EXERCISE DESCRIPTION: While copying the entries exactly, leave out each picture they contain.

GIVEN RECORDS START

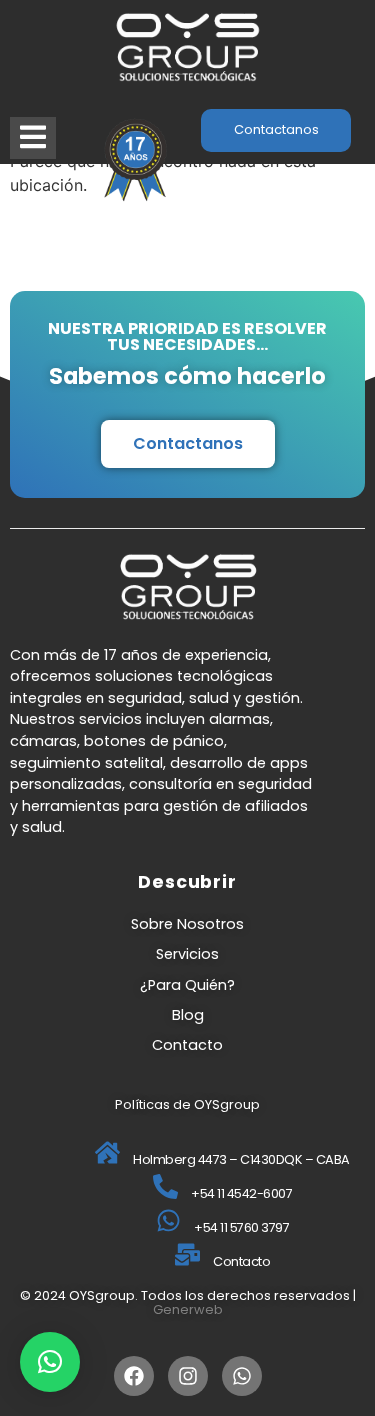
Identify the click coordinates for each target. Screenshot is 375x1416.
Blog (188, 1015)
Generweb (188, 1309)
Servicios (187, 954)
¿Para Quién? (187, 985)
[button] (50, 1362)
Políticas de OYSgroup (187, 1104)
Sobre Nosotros (187, 924)
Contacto (187, 1045)
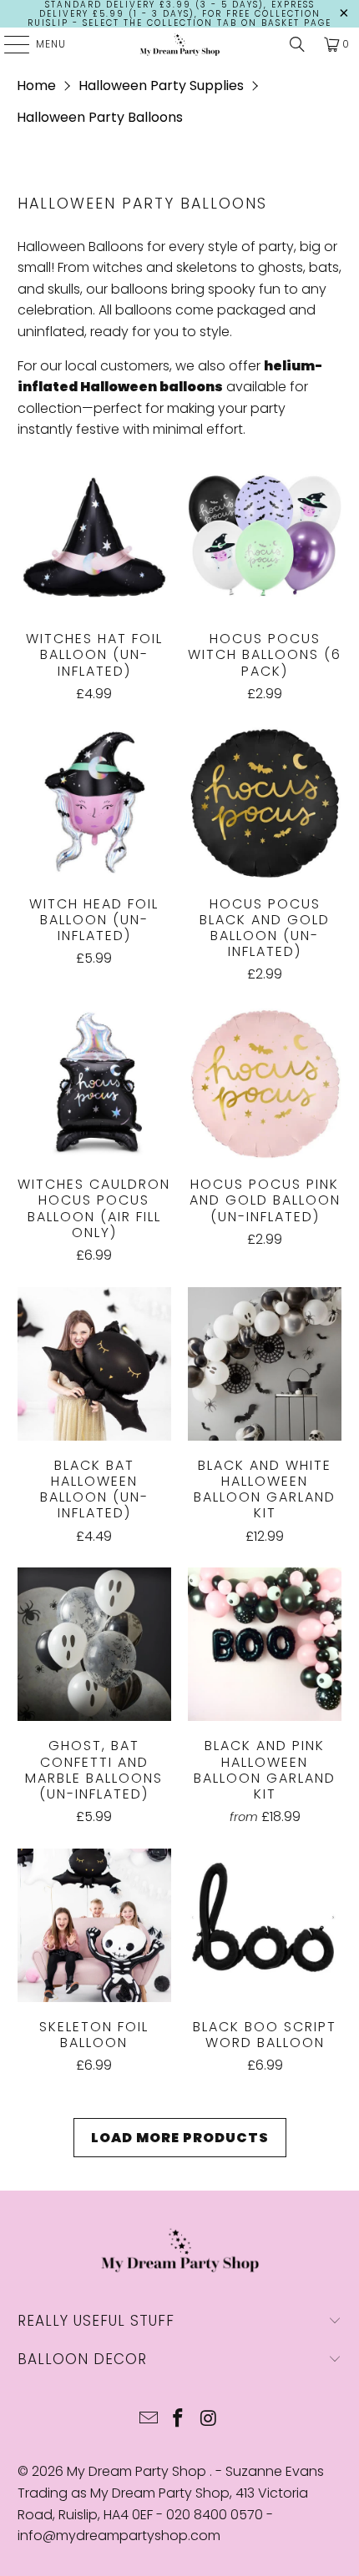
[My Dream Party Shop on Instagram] (208, 2419)
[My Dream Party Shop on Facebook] (178, 2419)
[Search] (297, 44)
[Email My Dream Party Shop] (148, 2419)
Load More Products (180, 2137)
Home (36, 85)
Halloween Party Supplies (161, 85)
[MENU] (8, 44)
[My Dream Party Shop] (180, 44)
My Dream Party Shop (138, 2471)
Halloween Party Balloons (100, 117)
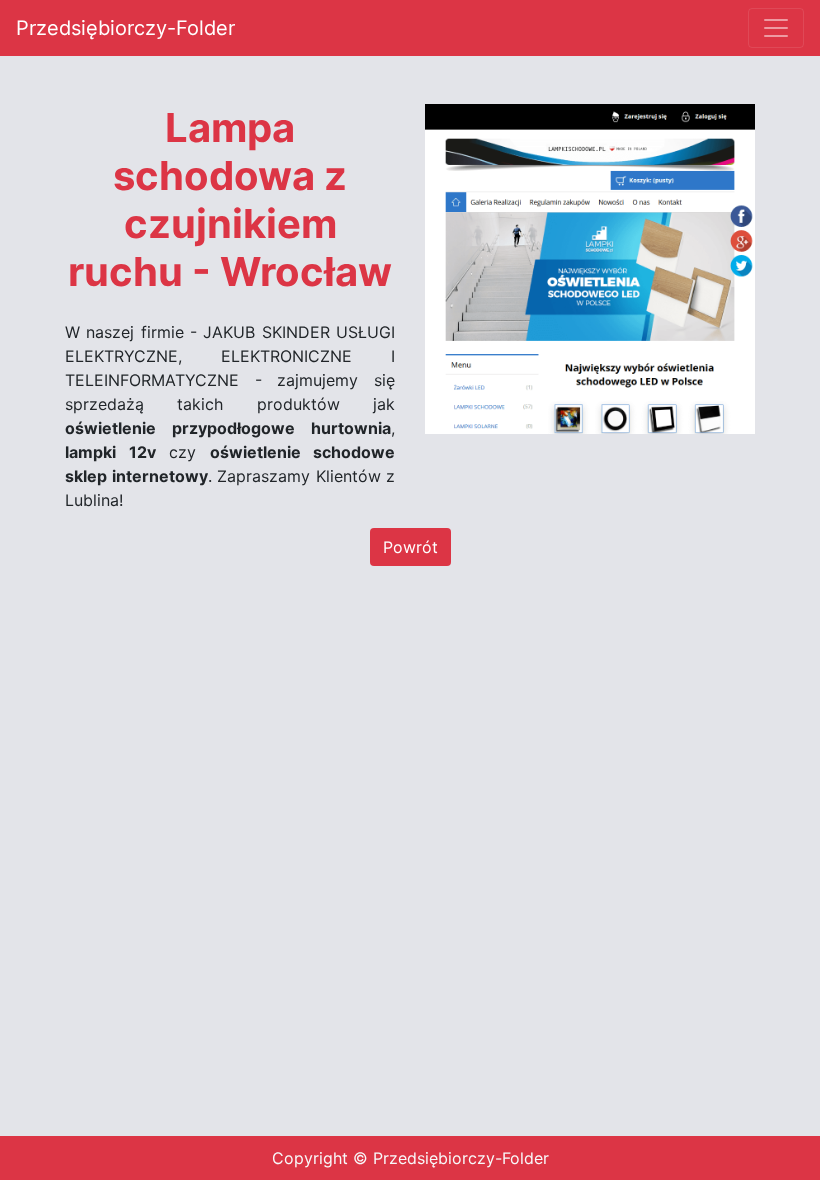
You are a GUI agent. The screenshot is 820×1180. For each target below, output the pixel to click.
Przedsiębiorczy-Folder (125, 28)
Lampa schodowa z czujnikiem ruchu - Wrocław (230, 200)
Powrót (410, 547)
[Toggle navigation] (776, 28)
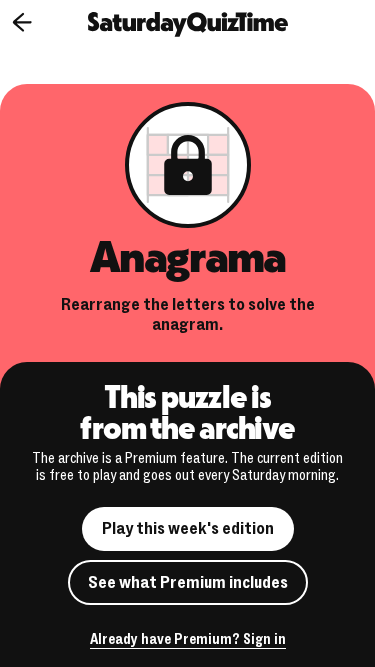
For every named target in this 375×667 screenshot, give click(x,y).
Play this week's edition (188, 528)
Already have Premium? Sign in (188, 640)
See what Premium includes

GIVEN RECORDS END

EXPECTED ANSWER:
Identify the click coordinates for each target. Screenshot is 375x1416.
Blog (188, 1015)
Generweb (188, 1309)
Servicios (187, 954)
¿Para Quién? (187, 985)
[button] (50, 1362)
Políticas de OYSgroup (187, 1104)
Sobre Nosotros (187, 924)
Contacto (187, 1045)
[My Dream Party Shop on Instagram] (208, 2419)
[My Dream Party Shop on Facebook] (178, 2419)
[Search] (297, 44)
[Email My Dream Party Shop] (148, 2419)
Load More Products (180, 2137)
Home (36, 85)
Halloween Party Supplies (161, 85)
[MENU] (8, 44)
[My Dream Party Shop] (180, 44)
My Dream Party Shop (138, 2471)
Halloween Party Balloons (100, 117)
You are a GUI agent. The screenshot is 820×1180. For each target below, output the pixel to click.
Przedsiębiorczy-Folder (125, 28)
Lampa schodowa z czujnikiem ruchu - Wrocław (230, 200)
Powrót (410, 547)
[Toggle navigation] (776, 28)
For every named target in this 375×667 screenshot, give click(x,y).
Play this week's edition (188, 528)
Already have Premium? Sign in (188, 640)
See what Premium includes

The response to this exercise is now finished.